### Available data
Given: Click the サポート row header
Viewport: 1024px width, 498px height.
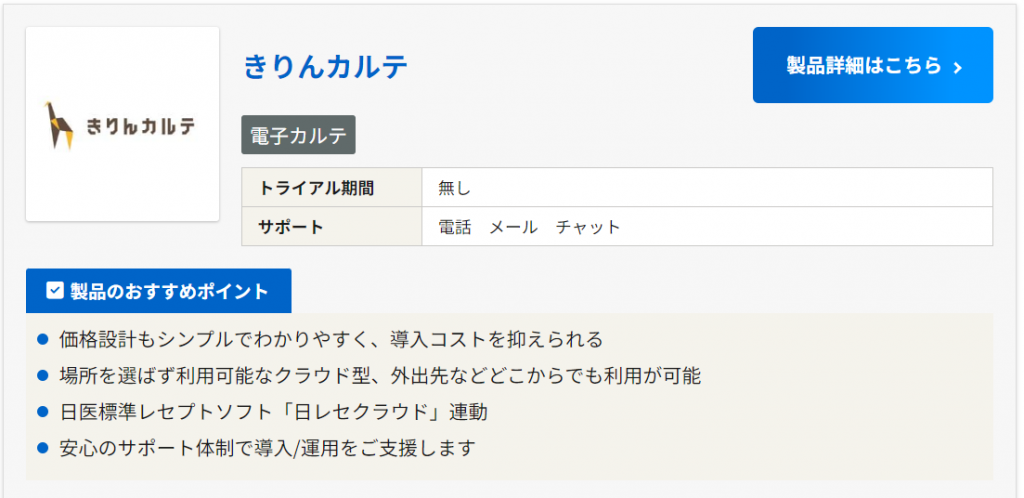Looking at the screenshot, I should coord(292,227).
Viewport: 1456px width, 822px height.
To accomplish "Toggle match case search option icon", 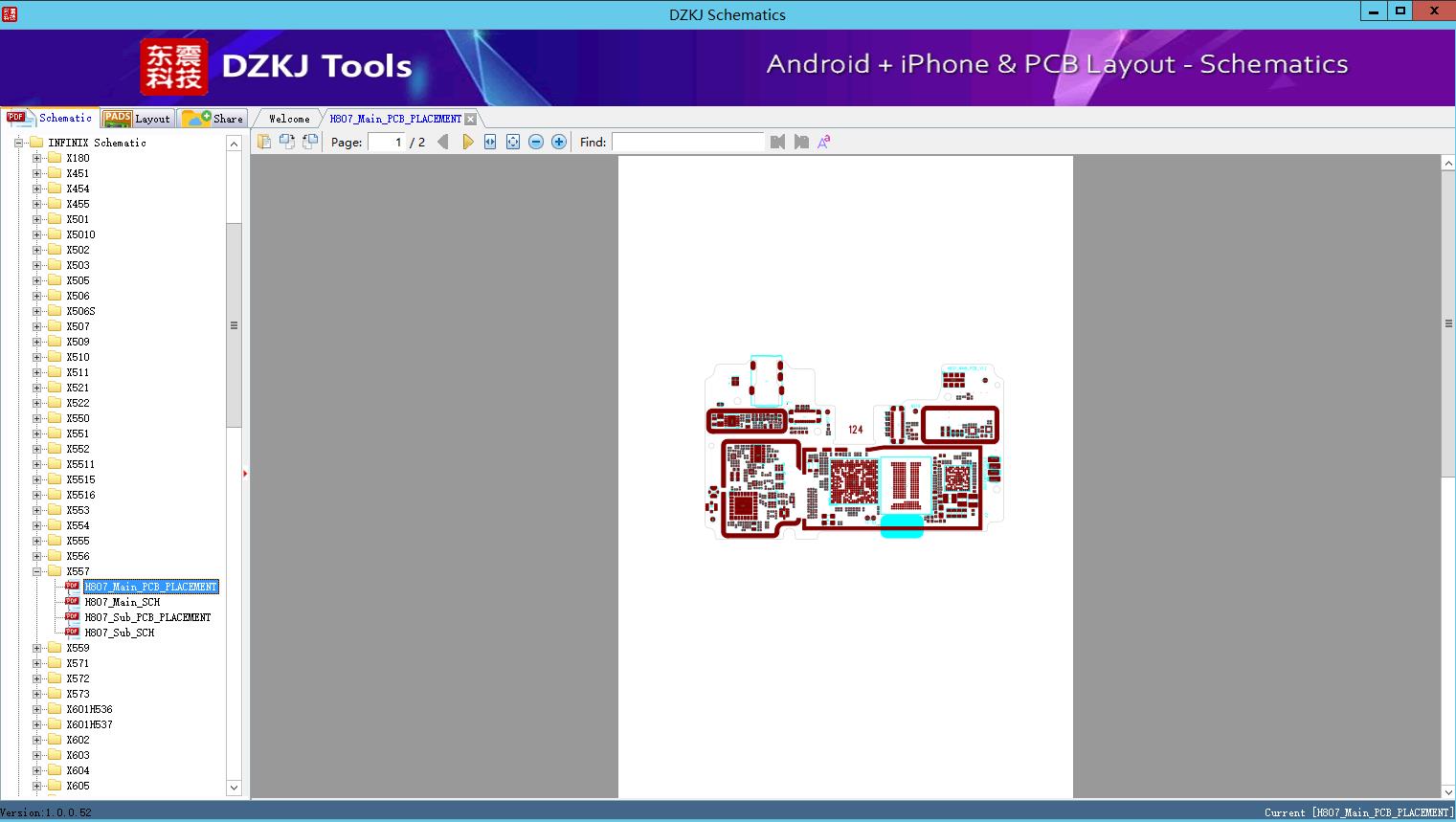I will pos(824,142).
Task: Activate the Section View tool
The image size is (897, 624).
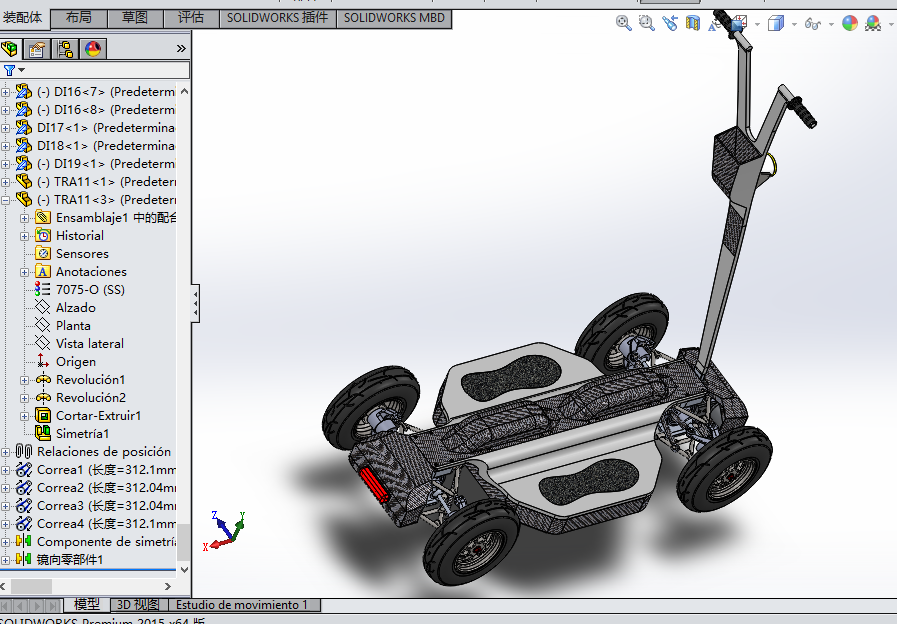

### What this task involves
In the records above, find the line containing "Task: Activate the Section View tool". Reproduce it and every line after it through the last line, omitting pictures.

### Solution for this problem
Task: Activate the Section View tool
The image size is (897, 624).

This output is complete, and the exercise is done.